::: SOURCE MATERIAL :::
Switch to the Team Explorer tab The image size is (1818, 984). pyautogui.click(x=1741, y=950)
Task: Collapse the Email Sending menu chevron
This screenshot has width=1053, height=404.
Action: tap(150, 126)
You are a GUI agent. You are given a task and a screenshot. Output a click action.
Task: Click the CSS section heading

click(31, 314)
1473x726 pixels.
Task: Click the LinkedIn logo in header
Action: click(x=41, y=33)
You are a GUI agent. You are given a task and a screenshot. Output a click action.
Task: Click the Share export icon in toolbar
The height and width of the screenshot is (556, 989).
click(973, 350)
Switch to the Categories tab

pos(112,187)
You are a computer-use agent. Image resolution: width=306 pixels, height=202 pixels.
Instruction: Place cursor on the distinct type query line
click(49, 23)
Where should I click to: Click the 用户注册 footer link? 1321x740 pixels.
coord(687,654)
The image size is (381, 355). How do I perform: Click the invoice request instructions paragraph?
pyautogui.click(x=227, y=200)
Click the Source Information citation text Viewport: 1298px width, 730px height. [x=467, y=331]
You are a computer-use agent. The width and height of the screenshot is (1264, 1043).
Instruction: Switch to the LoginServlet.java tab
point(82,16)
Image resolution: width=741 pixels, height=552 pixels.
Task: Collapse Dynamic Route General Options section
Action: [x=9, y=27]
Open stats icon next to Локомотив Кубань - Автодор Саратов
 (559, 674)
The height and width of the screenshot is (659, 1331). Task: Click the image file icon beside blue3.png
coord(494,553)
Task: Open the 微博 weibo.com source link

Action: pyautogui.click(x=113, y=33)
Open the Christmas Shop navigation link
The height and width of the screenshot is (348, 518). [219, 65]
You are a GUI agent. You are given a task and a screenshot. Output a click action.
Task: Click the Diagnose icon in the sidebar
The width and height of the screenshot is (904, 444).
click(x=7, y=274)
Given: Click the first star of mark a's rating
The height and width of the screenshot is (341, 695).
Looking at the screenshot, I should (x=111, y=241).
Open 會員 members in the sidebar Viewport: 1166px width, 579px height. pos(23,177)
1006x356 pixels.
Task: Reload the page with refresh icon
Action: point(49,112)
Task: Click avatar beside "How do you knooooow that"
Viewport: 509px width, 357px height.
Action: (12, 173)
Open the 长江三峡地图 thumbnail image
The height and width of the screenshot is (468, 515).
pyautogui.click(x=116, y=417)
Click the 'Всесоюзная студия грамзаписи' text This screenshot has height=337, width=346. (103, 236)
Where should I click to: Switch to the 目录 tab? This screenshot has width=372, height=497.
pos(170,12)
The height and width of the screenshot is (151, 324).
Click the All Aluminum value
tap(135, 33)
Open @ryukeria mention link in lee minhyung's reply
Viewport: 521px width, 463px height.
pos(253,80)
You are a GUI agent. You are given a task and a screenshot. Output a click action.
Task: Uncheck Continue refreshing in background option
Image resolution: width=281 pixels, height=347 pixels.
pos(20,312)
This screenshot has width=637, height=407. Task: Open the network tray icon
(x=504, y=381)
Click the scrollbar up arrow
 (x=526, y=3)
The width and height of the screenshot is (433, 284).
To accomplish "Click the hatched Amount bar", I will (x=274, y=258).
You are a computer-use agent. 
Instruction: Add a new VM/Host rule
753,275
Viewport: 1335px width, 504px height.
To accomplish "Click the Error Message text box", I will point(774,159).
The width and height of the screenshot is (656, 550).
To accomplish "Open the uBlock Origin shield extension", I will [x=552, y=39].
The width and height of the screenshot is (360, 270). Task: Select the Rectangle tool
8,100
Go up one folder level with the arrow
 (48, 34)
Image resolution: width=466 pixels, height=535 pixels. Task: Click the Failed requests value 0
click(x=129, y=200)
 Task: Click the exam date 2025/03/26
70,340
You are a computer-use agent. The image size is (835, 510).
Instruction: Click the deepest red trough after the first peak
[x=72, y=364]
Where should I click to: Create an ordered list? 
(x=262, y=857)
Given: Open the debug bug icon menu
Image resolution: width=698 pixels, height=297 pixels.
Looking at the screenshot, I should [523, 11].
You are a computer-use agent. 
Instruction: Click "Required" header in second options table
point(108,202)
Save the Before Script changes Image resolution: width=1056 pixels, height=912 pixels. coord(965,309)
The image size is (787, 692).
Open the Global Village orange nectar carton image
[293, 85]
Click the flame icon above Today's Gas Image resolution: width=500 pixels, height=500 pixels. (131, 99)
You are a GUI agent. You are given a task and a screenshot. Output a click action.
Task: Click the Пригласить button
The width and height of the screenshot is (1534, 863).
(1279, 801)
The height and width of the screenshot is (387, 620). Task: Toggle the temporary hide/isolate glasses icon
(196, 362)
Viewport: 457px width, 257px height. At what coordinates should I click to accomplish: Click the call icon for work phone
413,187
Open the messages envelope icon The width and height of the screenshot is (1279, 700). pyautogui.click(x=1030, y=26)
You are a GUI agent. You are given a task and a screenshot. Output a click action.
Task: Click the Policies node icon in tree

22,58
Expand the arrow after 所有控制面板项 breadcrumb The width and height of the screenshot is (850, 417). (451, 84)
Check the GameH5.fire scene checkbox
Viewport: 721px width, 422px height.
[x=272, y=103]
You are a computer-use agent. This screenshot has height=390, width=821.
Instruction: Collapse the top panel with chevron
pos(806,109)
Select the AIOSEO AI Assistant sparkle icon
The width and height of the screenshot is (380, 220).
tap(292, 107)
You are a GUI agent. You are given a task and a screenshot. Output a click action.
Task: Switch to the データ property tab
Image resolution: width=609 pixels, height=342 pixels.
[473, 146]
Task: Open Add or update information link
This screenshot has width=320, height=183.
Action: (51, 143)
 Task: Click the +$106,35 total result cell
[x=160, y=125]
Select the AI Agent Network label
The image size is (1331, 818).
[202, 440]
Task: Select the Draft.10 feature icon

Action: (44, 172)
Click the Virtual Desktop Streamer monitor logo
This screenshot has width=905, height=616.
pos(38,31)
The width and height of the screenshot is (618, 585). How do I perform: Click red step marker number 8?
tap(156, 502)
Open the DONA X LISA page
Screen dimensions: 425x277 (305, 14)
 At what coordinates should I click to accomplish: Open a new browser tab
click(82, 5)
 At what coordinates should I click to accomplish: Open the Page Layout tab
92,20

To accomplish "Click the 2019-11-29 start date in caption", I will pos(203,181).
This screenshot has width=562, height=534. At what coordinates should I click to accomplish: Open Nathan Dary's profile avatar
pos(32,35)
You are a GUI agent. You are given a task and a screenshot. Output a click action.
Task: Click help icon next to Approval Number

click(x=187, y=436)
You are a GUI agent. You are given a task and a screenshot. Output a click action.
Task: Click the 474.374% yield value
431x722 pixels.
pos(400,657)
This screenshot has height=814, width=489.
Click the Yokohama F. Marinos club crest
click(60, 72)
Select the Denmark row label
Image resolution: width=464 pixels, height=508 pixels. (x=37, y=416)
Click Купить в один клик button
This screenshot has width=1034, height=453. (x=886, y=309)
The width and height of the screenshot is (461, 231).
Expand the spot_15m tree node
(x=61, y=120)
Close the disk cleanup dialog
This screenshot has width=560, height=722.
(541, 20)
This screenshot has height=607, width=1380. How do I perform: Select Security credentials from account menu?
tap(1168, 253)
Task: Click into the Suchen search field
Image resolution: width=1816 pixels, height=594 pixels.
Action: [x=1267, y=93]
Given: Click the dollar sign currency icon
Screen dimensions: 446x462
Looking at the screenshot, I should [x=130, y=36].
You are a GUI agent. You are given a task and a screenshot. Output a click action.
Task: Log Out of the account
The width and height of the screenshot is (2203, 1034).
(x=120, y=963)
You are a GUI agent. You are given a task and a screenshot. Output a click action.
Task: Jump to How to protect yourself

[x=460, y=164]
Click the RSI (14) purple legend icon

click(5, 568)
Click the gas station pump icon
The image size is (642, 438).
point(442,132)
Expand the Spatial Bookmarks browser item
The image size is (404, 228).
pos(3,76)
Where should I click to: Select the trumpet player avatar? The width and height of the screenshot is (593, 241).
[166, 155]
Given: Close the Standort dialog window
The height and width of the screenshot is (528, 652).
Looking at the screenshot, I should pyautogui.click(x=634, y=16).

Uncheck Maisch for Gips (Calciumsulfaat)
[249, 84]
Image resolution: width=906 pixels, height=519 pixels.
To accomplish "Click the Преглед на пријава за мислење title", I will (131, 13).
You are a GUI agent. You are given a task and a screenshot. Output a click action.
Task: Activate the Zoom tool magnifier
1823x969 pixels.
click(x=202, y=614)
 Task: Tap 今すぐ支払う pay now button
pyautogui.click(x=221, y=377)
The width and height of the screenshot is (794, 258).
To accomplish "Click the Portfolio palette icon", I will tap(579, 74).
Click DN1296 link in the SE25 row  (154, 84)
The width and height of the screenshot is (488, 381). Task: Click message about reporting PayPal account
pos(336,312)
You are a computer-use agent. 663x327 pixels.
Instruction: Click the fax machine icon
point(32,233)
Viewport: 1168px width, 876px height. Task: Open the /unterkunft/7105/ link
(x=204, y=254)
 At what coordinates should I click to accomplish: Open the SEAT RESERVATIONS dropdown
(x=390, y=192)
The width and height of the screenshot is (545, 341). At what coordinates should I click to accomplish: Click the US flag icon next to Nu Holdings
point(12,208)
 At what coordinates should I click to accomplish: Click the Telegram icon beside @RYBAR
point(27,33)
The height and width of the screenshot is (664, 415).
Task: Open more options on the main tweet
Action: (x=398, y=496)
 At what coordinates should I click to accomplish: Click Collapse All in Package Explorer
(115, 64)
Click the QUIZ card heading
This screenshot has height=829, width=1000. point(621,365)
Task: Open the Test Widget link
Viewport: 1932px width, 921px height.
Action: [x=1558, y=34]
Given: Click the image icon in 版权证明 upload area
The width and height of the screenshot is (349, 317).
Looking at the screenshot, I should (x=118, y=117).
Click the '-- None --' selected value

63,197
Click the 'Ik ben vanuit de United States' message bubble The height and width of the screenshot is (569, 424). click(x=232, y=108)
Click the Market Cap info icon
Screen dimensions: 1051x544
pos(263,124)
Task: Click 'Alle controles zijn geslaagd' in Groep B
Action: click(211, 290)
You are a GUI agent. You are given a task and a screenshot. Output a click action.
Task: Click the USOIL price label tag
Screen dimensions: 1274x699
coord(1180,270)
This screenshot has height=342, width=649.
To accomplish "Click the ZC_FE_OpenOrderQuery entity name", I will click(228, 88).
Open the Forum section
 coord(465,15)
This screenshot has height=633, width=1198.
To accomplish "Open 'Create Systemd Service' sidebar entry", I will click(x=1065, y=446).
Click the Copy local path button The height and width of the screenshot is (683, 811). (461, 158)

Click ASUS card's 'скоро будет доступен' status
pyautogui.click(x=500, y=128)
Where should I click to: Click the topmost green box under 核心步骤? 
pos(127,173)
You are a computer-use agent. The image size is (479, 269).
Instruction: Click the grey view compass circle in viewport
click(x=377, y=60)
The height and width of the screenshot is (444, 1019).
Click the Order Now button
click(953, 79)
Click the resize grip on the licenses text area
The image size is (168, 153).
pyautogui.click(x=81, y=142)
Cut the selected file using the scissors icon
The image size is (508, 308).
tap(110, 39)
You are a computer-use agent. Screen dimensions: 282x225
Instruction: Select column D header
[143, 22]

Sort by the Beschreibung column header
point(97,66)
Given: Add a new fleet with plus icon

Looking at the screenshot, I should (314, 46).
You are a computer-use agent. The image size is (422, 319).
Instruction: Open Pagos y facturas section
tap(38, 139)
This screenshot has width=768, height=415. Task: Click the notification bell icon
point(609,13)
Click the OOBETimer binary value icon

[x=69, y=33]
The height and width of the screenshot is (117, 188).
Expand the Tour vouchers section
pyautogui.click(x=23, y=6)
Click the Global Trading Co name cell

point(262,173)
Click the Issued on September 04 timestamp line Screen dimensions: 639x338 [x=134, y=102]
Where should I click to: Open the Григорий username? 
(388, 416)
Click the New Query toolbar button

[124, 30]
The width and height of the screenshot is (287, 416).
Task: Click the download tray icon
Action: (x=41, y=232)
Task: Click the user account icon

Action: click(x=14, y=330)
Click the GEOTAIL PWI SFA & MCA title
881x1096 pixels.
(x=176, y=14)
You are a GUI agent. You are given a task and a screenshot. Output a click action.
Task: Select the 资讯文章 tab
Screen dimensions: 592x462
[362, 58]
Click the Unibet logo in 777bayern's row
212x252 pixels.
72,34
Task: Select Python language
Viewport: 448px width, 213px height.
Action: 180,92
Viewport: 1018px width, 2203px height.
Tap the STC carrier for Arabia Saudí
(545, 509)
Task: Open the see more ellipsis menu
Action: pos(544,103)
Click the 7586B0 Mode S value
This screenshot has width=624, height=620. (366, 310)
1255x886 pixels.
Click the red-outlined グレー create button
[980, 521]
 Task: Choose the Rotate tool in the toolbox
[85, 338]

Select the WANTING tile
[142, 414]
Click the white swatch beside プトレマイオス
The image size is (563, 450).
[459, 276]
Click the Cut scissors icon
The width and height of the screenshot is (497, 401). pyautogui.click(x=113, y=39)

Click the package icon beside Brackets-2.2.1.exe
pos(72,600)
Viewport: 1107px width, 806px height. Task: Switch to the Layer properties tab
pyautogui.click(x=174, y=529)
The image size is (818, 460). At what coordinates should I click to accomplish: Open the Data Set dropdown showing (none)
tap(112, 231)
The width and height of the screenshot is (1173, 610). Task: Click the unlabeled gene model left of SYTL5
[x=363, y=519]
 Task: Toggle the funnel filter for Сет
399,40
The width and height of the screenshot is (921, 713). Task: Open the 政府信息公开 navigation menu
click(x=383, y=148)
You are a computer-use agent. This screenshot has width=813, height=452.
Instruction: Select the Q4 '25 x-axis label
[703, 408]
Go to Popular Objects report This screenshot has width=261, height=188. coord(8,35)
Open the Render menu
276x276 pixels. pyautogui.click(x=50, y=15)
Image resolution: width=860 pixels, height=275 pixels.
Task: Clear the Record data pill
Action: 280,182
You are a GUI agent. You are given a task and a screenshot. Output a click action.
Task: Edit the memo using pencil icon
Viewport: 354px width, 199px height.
:::
**WORK ITEM**
Everything starting at the line containing "You are a computer-use agent. The width" and ending at the line containing "Task: Click the Diagnose icon in the sidebar" in the records above should be repeated exactly, and only that.

**RESULT OF THIS TASK**
You are a computer-use agent. The width and height of the screenshot is (1264, 1043).
Instruction: Switch to the LoginServlet.java tab
point(82,16)
Image resolution: width=741 pixels, height=552 pixels.
Task: Collapse Dynamic Route General Options section
Action: [x=9, y=27]
Open stats icon next to Локомотив Кубань - Автодор Саратов
 (559, 674)
The height and width of the screenshot is (659, 1331). Task: Click the image file icon beside blue3.png
coord(494,553)
Task: Open the 微博 weibo.com source link

Action: pyautogui.click(x=113, y=33)
Open the Christmas Shop navigation link
The height and width of the screenshot is (348, 518). [219, 65]
You are a GUI agent. You are given a task and a screenshot. Output a click action.
Task: Click the Diagnose icon in the sidebar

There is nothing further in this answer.